[Screenshot grounding data]

BEGIN

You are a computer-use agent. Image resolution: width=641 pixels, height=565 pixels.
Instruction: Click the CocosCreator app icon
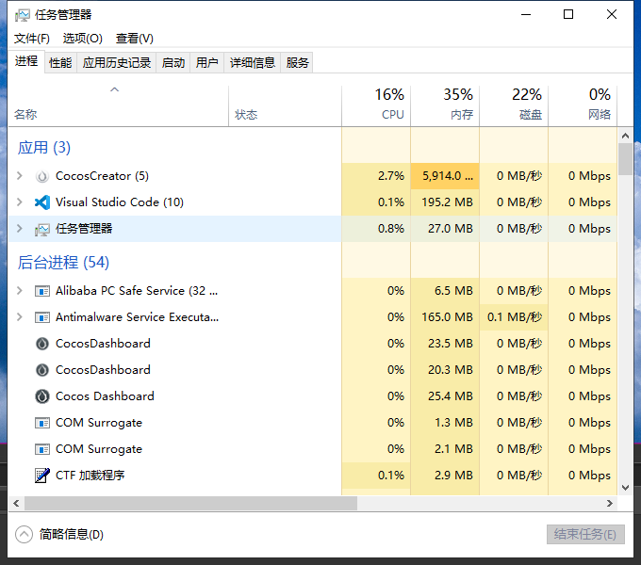click(x=41, y=176)
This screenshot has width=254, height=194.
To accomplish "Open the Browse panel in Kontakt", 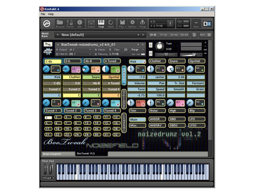I will tap(60, 24).

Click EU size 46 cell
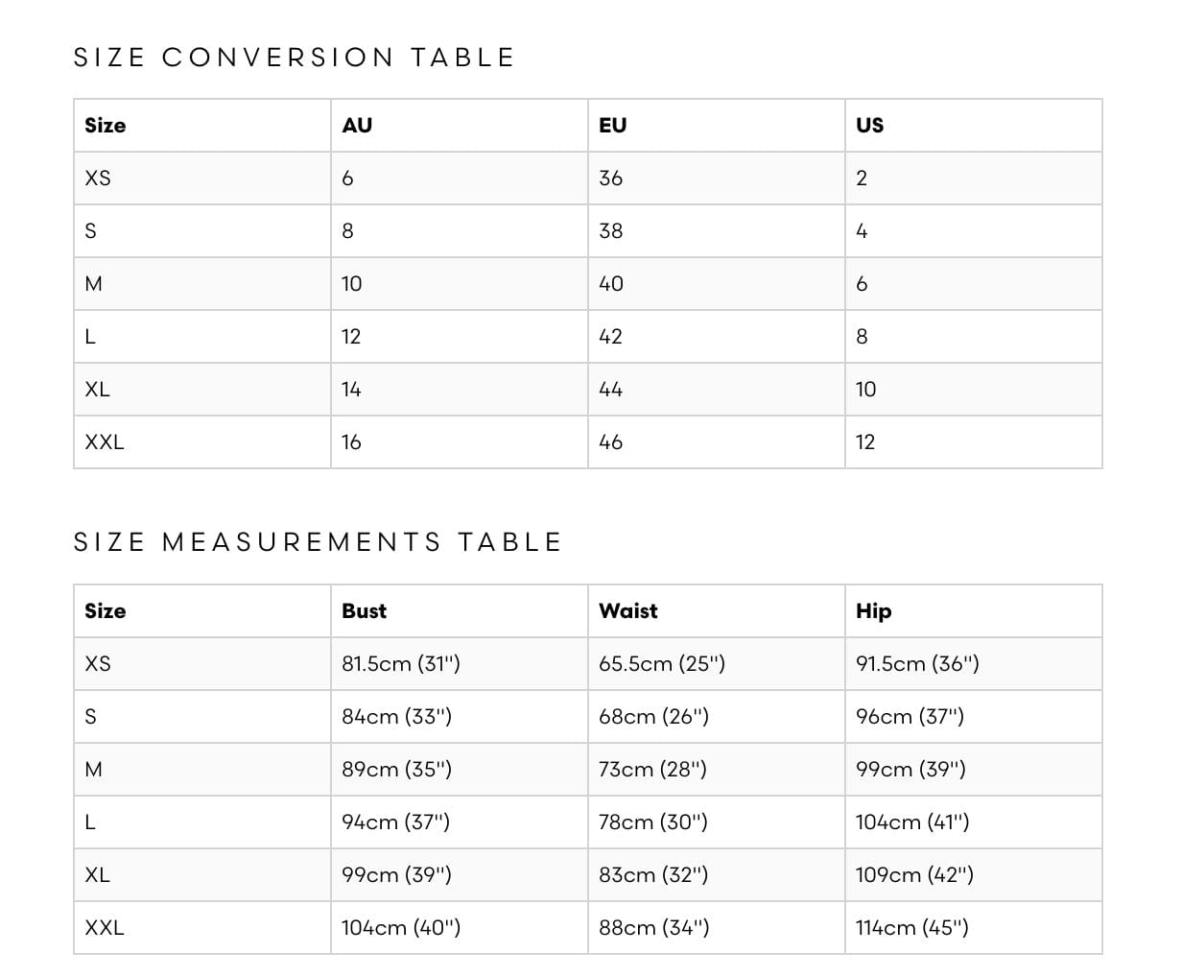tap(610, 442)
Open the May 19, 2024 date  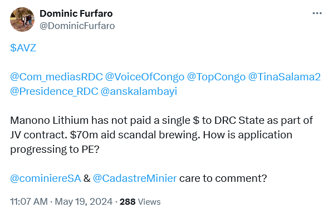84,201
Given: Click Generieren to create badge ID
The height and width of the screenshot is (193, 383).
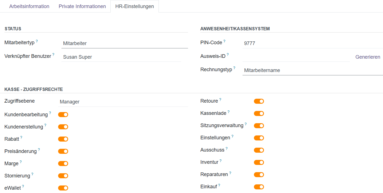Looking at the screenshot, I should (368, 57).
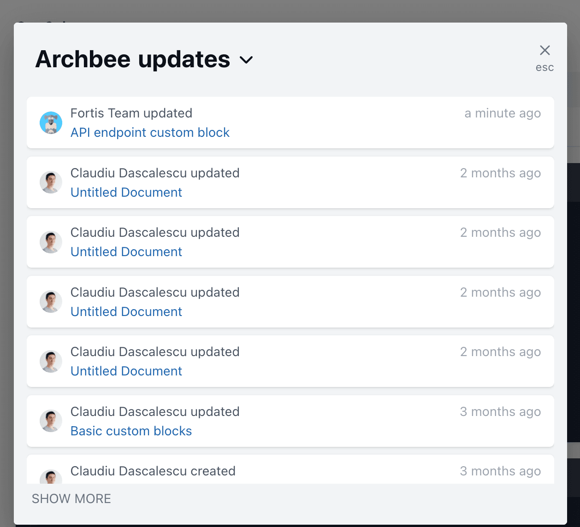The image size is (580, 527).
Task: Open the Basic custom blocks link
Action: click(131, 431)
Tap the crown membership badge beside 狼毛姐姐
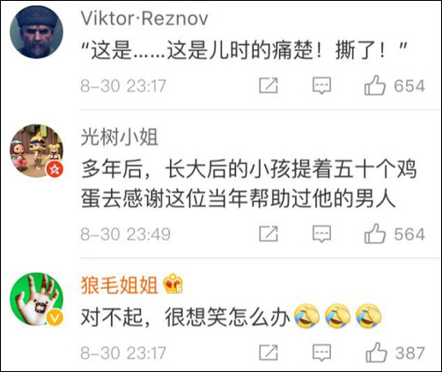The width and height of the screenshot is (442, 372). [x=173, y=284]
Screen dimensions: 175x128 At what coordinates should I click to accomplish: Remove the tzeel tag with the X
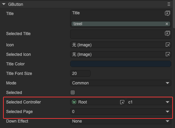click(x=167, y=24)
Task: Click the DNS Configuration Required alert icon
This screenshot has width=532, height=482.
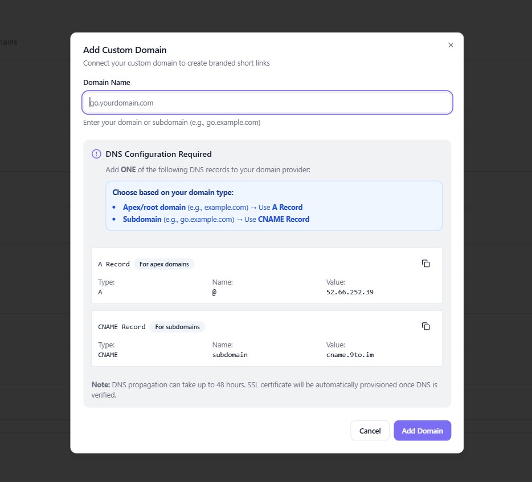Action: point(96,154)
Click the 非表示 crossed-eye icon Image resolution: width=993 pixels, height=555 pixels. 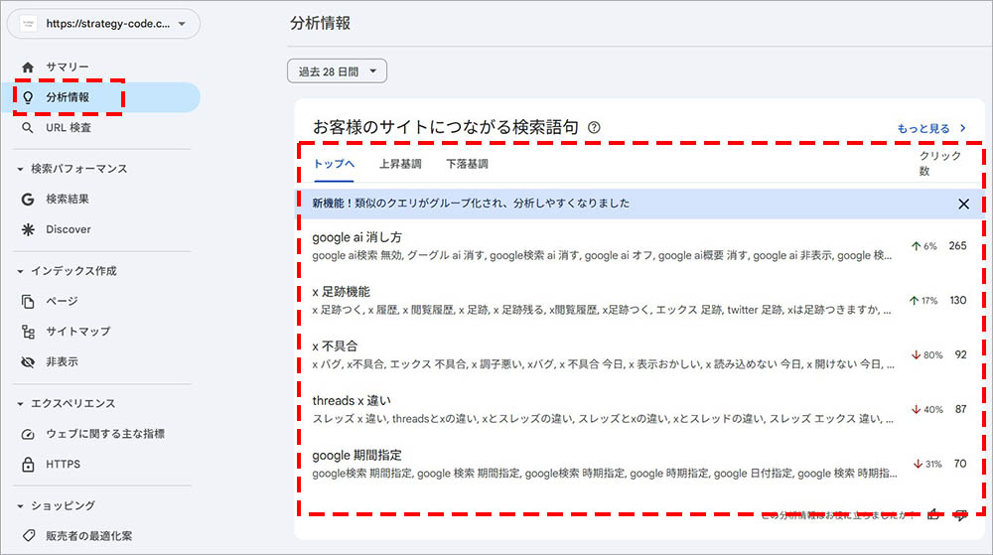point(28,362)
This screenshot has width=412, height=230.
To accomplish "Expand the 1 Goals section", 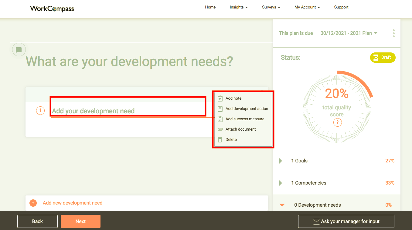I will pos(280,161).
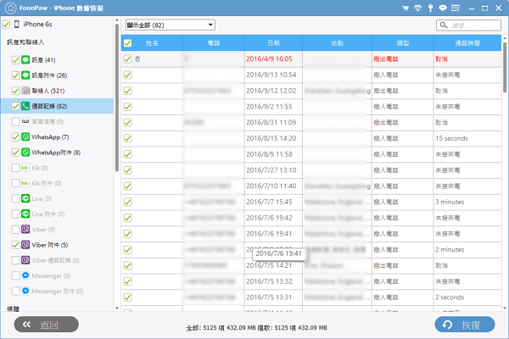Toggle the Viber 附件 (5) checkbox
The width and height of the screenshot is (509, 339).
[16, 245]
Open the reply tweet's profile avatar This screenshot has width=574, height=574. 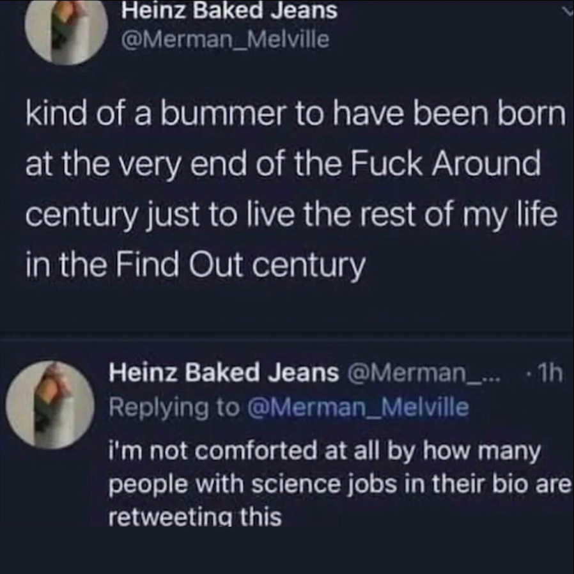pyautogui.click(x=50, y=405)
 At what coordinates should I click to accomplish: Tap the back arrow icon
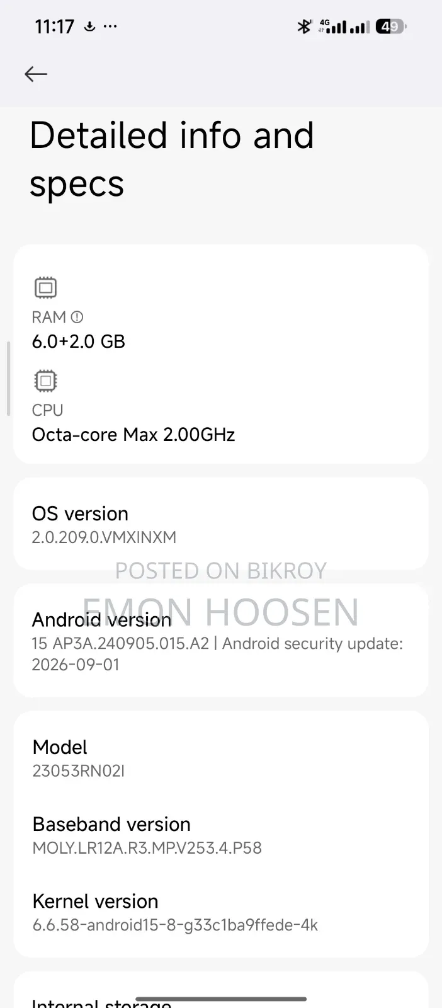click(x=36, y=74)
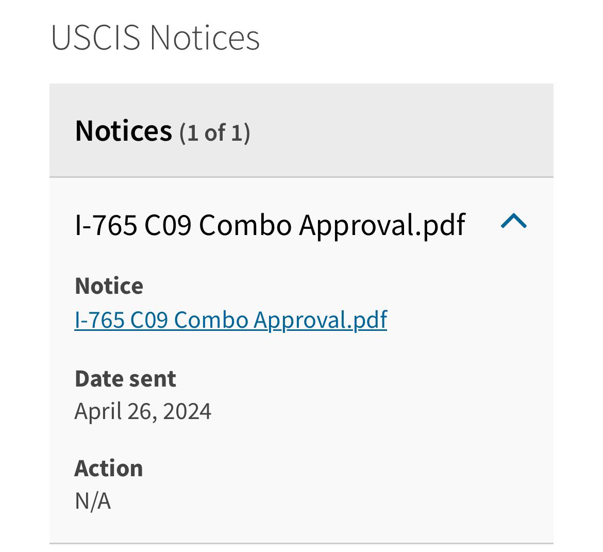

END

YOUR TASK: Above are some entries. Restate word for word the lines from the one holding "Given: Click Generieren to create badge ID" through the one holding "Task: Click the", but not the pictures.

ANSWER SECTION:
Given: Click Generieren to create badge ID
The height and width of the screenshot is (193, 383).
Looking at the screenshot, I should (368, 57).
The image size is (580, 527).
Task: Open the Basic custom blocks link
Action: click(131, 431)
Tap the crown membership badge beside 狼毛姐姐
The width and height of the screenshot is (442, 372). [x=173, y=284]
Screen dimensions: 175x128 At what coordinates should I click to accomplish: Remove the tzeel tag with the X
click(x=167, y=24)
Task: Click the DNS Configuration Required alert icon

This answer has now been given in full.